Triazole-Pyrimidine Hybrids as EGFR Inhibitors via Synthesis, In Silico, In Vitro, and In Vivo Evaluation as Anticancer Agents

Abstract

The epidermal growth factor receptor (EGFR) is a common diver gene for lung cancer (NSCLC), which leads to an increasing death rate worldwide. This study reports the design, synthesis, and biological evaluation of triazole-clubbed pyrimidine derivatives (RDa–RDm) as potential anticancer agents. Thirteen compounds were synthesized and screened against the A549 lung cancer cell line. RDg emerged as the most potent derivative, exhibiting an IC₅₀ of 15.70 µM, compared with the standard drug erlotinib (IC₅₀ = 10.10 µM).
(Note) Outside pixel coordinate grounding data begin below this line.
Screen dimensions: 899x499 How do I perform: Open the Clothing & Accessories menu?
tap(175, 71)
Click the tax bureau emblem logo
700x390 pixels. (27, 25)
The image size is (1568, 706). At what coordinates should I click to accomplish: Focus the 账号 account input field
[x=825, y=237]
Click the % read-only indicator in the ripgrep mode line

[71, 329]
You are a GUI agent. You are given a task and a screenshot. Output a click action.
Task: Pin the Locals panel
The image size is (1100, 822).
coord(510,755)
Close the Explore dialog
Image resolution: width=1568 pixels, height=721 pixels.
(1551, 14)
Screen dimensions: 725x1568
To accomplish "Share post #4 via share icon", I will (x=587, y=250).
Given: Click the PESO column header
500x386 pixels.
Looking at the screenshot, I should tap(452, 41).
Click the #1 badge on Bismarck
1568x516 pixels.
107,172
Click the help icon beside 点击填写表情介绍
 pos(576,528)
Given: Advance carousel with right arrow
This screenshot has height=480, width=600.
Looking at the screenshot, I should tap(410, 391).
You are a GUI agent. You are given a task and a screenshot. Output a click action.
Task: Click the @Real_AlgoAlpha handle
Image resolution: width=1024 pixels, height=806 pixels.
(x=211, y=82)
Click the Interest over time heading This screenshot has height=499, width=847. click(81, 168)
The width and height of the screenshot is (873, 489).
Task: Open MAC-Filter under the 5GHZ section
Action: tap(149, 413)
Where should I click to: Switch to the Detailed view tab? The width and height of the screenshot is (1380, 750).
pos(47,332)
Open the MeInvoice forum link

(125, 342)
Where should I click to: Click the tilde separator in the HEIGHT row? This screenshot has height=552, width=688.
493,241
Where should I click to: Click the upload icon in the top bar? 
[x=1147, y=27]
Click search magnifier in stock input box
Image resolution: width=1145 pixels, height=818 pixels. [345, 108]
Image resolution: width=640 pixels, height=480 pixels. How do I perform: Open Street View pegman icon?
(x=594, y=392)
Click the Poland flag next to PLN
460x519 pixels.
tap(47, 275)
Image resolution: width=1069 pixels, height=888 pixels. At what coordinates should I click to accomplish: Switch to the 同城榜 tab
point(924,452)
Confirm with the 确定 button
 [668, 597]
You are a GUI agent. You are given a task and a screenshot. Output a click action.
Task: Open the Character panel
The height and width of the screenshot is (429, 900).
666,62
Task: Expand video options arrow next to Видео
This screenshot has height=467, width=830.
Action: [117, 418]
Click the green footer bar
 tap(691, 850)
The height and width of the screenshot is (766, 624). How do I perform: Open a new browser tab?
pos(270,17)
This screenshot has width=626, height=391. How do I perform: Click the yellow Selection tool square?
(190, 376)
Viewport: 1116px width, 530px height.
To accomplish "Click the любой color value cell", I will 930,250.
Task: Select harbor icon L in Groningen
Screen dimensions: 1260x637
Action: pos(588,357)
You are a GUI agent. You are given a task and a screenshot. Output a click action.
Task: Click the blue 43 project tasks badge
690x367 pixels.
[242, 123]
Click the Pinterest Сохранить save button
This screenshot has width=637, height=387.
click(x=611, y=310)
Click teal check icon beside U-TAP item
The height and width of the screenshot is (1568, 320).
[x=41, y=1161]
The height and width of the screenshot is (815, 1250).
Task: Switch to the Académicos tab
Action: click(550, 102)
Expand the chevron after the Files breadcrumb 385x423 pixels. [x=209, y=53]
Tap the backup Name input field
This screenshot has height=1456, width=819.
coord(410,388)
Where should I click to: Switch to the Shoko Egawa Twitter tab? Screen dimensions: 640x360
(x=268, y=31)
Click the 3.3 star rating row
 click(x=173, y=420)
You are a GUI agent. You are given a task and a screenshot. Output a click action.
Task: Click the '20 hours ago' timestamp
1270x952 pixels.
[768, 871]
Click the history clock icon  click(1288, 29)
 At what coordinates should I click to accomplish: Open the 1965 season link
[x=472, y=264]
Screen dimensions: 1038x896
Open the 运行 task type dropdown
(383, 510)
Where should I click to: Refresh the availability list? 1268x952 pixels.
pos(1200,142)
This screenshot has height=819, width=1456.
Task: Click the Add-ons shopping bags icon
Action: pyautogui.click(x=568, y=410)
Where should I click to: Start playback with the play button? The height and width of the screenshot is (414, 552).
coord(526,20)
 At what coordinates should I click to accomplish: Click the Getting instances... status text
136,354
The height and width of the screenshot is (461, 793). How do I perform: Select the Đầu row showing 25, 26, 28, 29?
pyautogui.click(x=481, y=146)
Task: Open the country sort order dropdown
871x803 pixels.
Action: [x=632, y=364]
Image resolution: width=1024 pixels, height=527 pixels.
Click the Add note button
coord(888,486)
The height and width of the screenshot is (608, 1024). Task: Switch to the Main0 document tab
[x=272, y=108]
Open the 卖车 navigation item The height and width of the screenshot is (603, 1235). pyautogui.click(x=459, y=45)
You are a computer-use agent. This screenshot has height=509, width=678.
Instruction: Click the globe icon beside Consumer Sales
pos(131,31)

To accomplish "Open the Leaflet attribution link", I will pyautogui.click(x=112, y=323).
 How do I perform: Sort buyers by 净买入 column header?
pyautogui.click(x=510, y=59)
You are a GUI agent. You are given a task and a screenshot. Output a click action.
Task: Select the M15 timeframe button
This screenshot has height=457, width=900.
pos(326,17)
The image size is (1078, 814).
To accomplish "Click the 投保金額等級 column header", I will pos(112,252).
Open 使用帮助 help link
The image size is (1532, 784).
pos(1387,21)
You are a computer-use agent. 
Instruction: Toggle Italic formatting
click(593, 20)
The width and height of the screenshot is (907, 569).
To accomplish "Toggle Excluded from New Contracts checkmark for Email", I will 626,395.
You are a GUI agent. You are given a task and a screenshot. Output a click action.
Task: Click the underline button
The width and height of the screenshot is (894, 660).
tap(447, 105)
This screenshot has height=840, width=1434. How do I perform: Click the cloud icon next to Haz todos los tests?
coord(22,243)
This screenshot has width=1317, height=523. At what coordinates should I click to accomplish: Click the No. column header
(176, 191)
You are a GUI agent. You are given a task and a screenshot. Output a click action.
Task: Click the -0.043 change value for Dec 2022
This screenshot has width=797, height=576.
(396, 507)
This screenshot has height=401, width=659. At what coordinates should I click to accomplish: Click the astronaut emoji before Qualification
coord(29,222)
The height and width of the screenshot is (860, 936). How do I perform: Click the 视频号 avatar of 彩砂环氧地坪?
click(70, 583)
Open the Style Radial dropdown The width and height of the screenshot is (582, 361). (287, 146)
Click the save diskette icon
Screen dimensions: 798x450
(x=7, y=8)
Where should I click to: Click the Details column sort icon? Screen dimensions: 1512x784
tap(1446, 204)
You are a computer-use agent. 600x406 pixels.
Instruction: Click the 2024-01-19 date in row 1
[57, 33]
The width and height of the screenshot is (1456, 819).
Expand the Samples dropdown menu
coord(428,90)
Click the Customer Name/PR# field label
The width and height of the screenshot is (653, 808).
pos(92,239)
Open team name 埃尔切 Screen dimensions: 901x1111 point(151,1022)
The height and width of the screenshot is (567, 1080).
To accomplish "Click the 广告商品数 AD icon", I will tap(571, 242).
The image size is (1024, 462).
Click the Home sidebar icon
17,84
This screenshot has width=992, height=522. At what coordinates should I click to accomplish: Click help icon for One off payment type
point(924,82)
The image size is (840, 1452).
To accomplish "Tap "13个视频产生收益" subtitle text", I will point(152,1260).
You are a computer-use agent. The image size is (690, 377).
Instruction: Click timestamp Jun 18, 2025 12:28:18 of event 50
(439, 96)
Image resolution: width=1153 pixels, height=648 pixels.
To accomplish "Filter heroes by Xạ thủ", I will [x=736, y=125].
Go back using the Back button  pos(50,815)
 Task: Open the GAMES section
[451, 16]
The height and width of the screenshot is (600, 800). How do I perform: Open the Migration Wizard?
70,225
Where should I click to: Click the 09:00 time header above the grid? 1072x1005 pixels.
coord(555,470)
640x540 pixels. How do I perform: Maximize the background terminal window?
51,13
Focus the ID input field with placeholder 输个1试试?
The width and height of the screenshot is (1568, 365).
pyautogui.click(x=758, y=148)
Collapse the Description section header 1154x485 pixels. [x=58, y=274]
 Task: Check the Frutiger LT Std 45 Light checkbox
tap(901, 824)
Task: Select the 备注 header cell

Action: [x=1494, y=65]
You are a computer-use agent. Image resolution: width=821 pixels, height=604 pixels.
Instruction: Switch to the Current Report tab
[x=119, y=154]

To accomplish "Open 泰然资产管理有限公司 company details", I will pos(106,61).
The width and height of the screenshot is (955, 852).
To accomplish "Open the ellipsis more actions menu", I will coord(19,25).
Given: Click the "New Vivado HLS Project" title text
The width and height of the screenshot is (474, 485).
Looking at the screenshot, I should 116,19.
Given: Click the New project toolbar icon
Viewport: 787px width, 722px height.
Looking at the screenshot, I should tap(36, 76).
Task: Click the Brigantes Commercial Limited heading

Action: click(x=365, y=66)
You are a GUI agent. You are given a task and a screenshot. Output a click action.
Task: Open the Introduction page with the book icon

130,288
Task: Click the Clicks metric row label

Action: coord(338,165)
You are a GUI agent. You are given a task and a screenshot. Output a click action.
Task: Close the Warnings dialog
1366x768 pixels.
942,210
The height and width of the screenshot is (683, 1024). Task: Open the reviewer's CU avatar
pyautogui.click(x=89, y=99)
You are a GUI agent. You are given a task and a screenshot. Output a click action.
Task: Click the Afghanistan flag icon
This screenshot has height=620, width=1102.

Notably, all derivatives displayed moderate to excellent anticancer activity at 100 µM, with IC₅₀ values ranging from 15.70 to 88.27 µM. RDg, characterised by a 4-chlorophenyl group, demonstrated strong in vitro activity and induced cell-cycle arrest at the sub-G0 phase. In vivo study using the Ehrlich ascites carcinoma (EAC) mouse model confirmed the superior anticancer efficacy of RDg. At a 5 mg/kg dose, RDg achieved a 52% reduction in tumour volume and 54% reduction in tumour weight compared with erlotinib 26% tumour volume reduction. Furthermore, RDg demonstrated a 90% tumour inhibition rate compared with erlotinib 75%, attributed to its enhanced cellular uptake and sustained release properties. In silico analyses provided insights into RDg mechanism of action, revealing strong interactions with EGFR binding sites, including hydrogen bonding with Met-793 and π-sulphur interaction with Met-790. Molecular dynamics simulations demonstrated RDg stabilising effect on EGFR, as evidenced by reduced protein flexibility and compact conformational space. The combination of promising in vitro, in vivo and in silico results showed RDg may be used as a lead compound for further development of novel compounds as EGFR inhibitors.